Pendiri Triputra Group, Theodore Permadi Rachmat, membagikan kisah masa mudanya saat diminta bergabung membesarkan Astra Group oleh sang paman, William Soerjadjaja. Lulusan Institut Teknologi Bandung (ITB) tahun 1968 ini mengaku baru saja menyelesaikan kuliah ketika diajak langsung oleh Pak William untuk terjun ke bisnis alat berat, yang kemudian menjadi cikal bakal United Tractors.
“Saya masih ingat, waktu itu dipanggil di Wastu Kencana, Bandung. Pak William bilang, ‘Kamu mau ikut saya nggak? Kita mulai bisnis heavy equipment, coba ambil dealer Caterpillar’,” ujar pria yang akrab disapa TP Rachmat itu.
Tanpa sempat menghadiri acara wisuda, ia langsung diberangkatkan ke Belanda untuk bekerja di Heverke, dealer resmi Caterpillar di sana. Setelah enam bulan, ia melanjutkan pelatihan ke Inggris untuk memperdalam teknologi Hydraulic Machinery dari High Mach, sebelum akhirnya kembali ke Indonesia setahun kemudian.
Baca Juga: Mengulik Kerajaan Bisnis Triputra Group yang Dibangun TP Rachmat
Setibanya di tanah air, ia melapor kepada Pak William dan mulai menjalankan usaha dari kantor kecil di Juanda 3 No. 11, Jakarta.

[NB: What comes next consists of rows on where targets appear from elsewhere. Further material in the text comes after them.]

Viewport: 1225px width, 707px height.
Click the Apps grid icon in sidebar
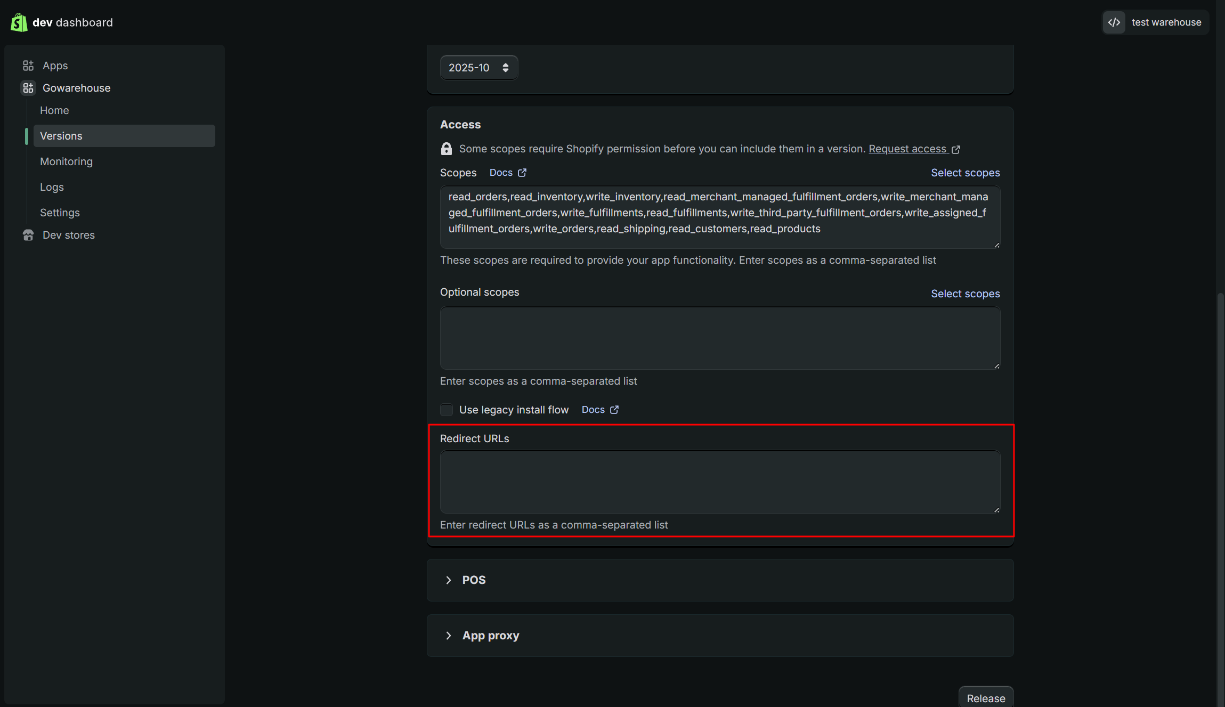pyautogui.click(x=28, y=66)
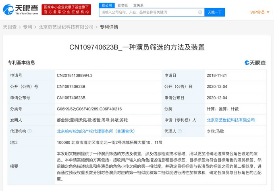Screen dimensions: 274x191
Task: Click help icon next to 代理机构
Action: (29, 131)
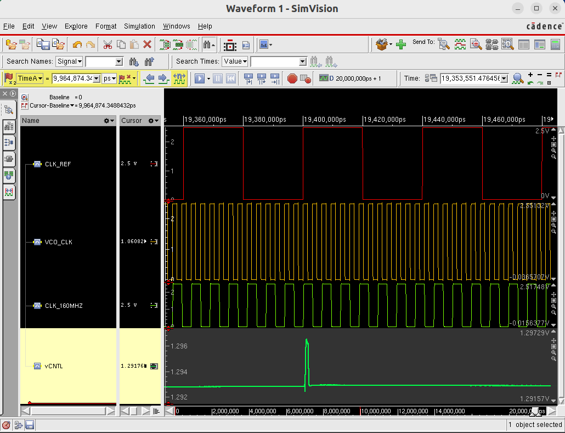The image size is (565, 433).
Task: Open the Simulation menu
Action: [x=139, y=26]
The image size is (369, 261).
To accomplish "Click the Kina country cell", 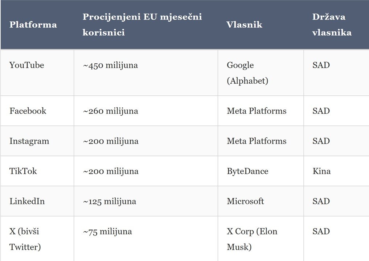I will point(321,171).
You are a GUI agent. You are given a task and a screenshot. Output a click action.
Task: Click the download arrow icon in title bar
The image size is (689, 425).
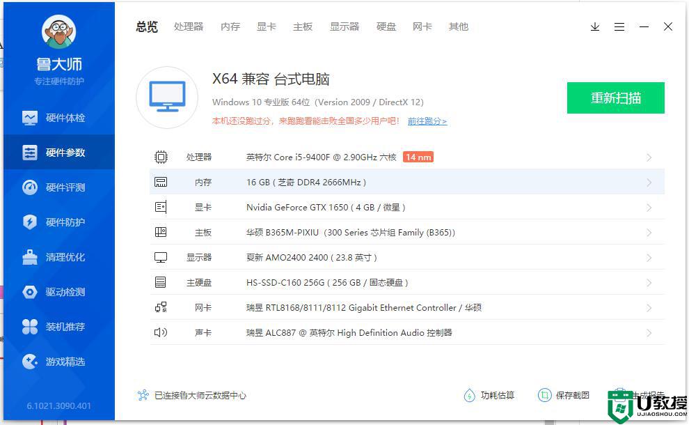tap(595, 26)
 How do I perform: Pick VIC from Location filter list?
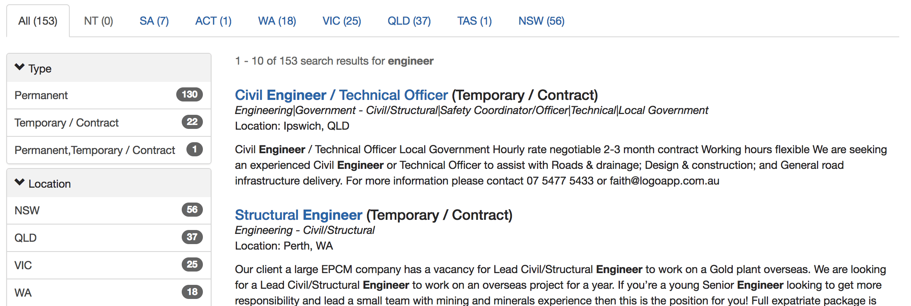(x=23, y=266)
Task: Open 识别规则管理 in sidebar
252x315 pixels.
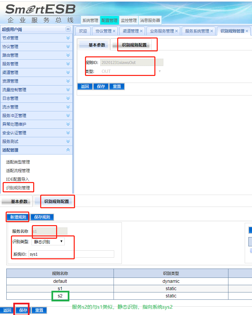Action: pyautogui.click(x=18, y=188)
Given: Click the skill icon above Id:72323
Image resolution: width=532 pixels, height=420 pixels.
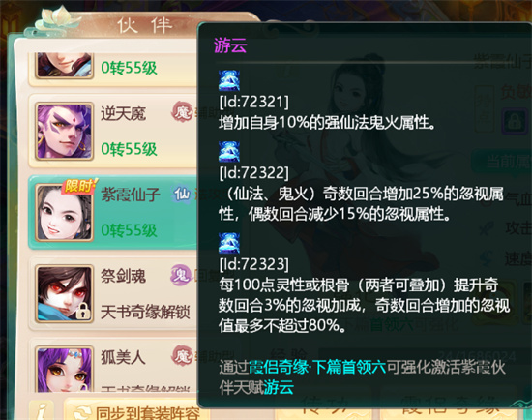Looking at the screenshot, I should (x=229, y=243).
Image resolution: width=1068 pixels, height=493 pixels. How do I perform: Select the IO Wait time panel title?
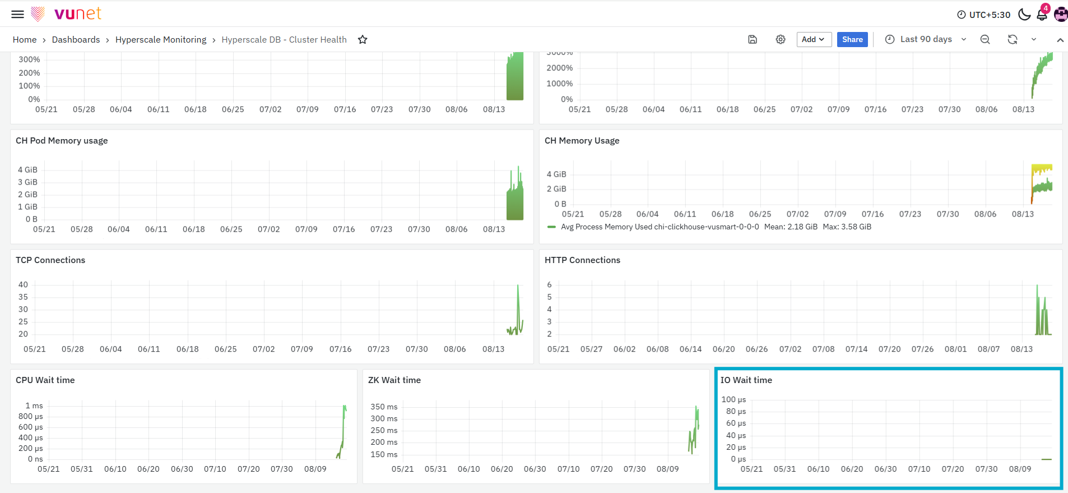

Kantor tersebut bukan hanya tempat bekerja, tapi juga menjadi tempat tinggal bersama sejumlah staf Astra yang masih sangat kecil pada masa itu.
“Malamnya dipakai nginep, siangnya jadi kantor. Astra waktu itu juga belum besar,” kenangnya.
Namun, perjalanan awal tidak mudah. United Tractors saat itu belum mendapatkan merek ternama dan sempat memegang keagenan alat berat dari Salmers. Sayangnya, upaya bersaing dengan Caterpillar milik Trakindo (keluarga Hamami) terbukti berat.
“Harga tidak lebih murah, kualitas setara, tapi image jelek dan spare part susah. Rasanya, kami nggak akan bisa menang kalau begini terus,” tutur TP Rachmat.
Baca Juga: United Tractors Bukukan Laba Bersih Rp8,1 Triliun di Semester Pertama Tahun 2025
Melihat peluang, ia memutuskan langkah besar untuk mengambil Komatsu sebagai mitra. Meskipun saat itu belum terlalu dikenal, Komatsu menawarkan harga 40% lebih murah dibanding Caterpillar dan kualitas yang dinilai hanya 10% lebih rendah.
Dukungan keuangan dari mitra Jepang, seperti Sumitomo dan Marubeni juga memungkinkan United Tractors menawarkan kredit pembelian kepada pelanggan, sesuatu yang saat itu belum bisa dilakukan pesaingnya.
Keputusan tersebut terbukti tepat. Perlahan tapi pasti, United Tractors mulai merebut pangsa pasar. Strategi jangka panjang dan keberanian mengambil risiko menjadikan United Tractors sebagai pemain utama di industri alat berat Indonesia.
“Dulu kami bisa kuasai market share sampai 60%. Sekarang sekitar 30%,” tutupnya.